Visitors to Hopkins Children’s new Charlotte R. Bloomberg Children’s Center will have a first-hand view of the pediatric hospital’s new
TV studio. Through a glass partition off a main corridor, they’ll be able to
watch shows taking place within, perhaps an interview with a visiting celebrity
or a patient-directed talent show. With live feeds to major play and assembly
areas in the new hospital, including its auditorium and two-story playroom,
CCTV (Children’s Center TV) will at last have its own and modern venue for
entertaining and engaging patients.
Hopkins Children’s CCTV has developed over the years to
provide activities and companionship for hospitalized children. Produced by the
Department of Child Life, CCTV features the videography of Child Life Video
Producer Carlos Harris and on air talent of Child Life’s special events
coordinator, Annie Woods Beatson, who together with Child Life colleagues lead
patients in the weekly and ever popular Hospital Bingo, host a cooking show and
introduce Clown TV. Although Harris and his video equipment can travel throughout the hospital and tape shows for pediatric patients, most filming takes place
today in either the playroom for school-age children or another for adolescents.
Both are already replete with tables,
chairs and activity equipment, including a pool table in the teen room.
Visiting guests, such as members of the Johns Hopkins lacrosse team or
Baltimore Orioles or Ravens, must crowd into the already crowded playrooms and
sometimes perch on its pint-sized furniture.
“We have a bit more room in a makeshift studio in a storage
room of the hospital’s basement,” says Harris. “But who wants to go there?
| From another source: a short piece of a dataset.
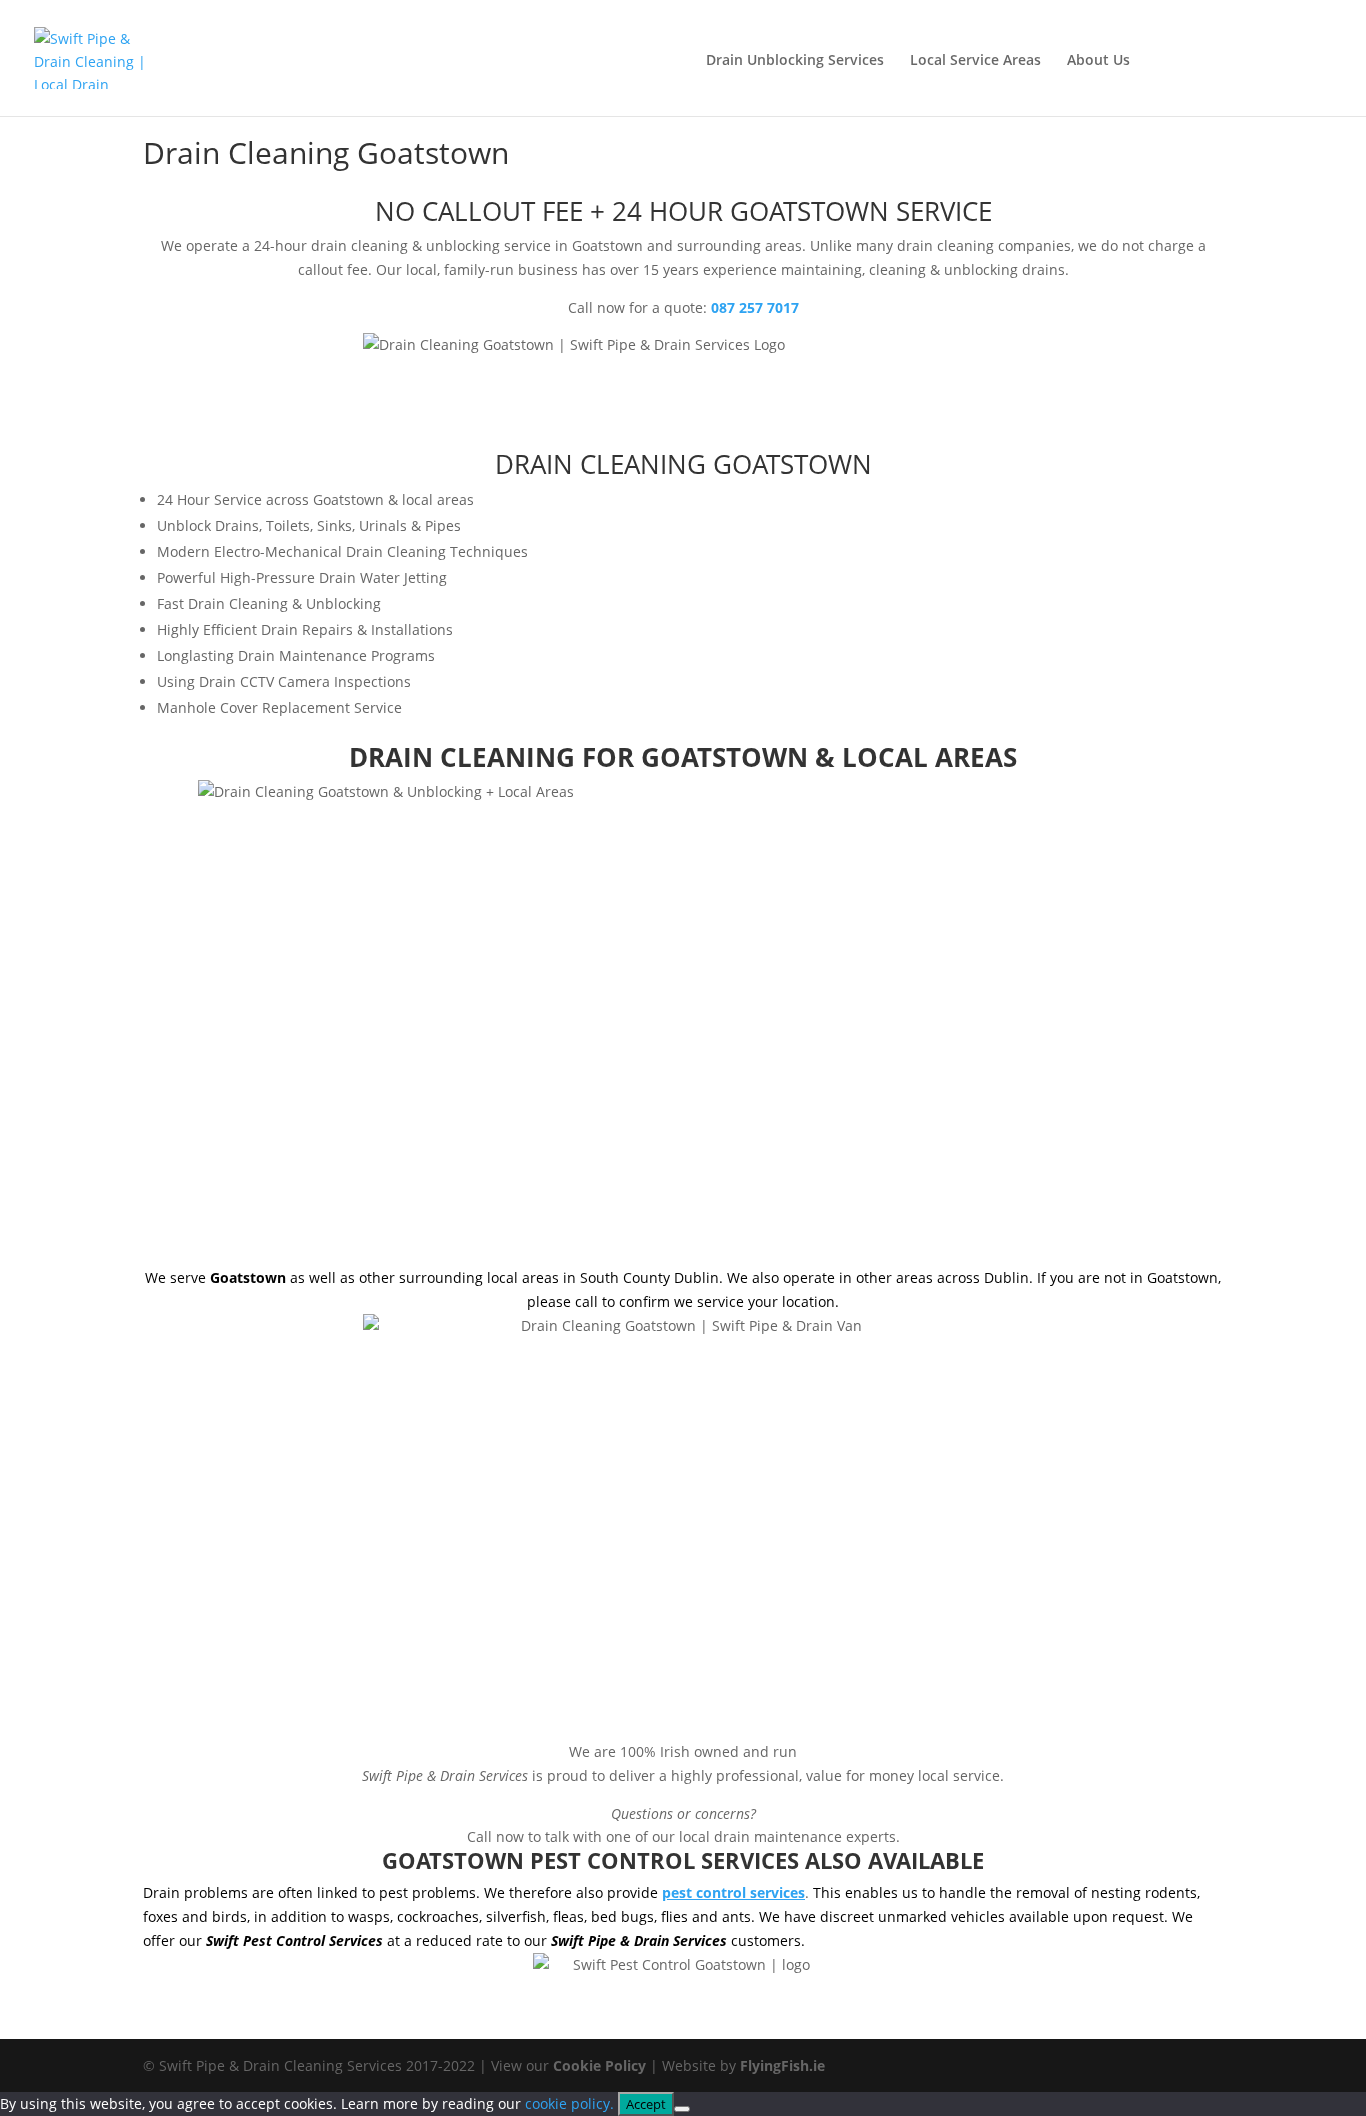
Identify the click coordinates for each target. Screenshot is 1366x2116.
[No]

And
it’s certainly off-base for most of our sick kids.”
Located in the new hospital’s second floor lobby, by the
walkway to the parking garage, the CCTV studio will provide patients with
opportunities to produce and direct their own TV shows for fellow patients in a
clean and controlled environment.
“Our studio will provide a professional setting,” says
Harris. “For the first time we’ll have an editing suite, studio lighting,
backdrops and seating arrangements that can be rearranged to suit the occasion.
The studio’s central location should make it easier to get folks to stop by and
say hello to our kids over the TV.”
Broadcast today over in-room TV systems, and in the future over
the new building’s interactive TigrNet system, CCTV programming not only provides diversions from what Beatson
calls the “boredom and abnormality of being in a hospital,” but camaraderie and
relief from a sense of isolation.
“It is amazing how many of our patients, confined as they
are to their beds or units, don’t realize that there are so many others undergoing
care here,” says Beatson. “CCTV helps
them see that they are far from being alone, which helps create a sense of
community.”
She tells the story of a production of Clown TV, a routine
show that features the antics of Hopkins Children’s Big Apple Circus Clown Care performers. The day’s topic was fire safety. A patient in the pediatric burn
care unit phoned in the advice that when on fire, don’t run, as movement fans
the flames.
“Another child, on the same floor, then called in,” says
Beatson, “and told the clowns, ‘I wish I’d known that a week ago.’ All at once,
she was not alone, either in the hospital or with her injuries.”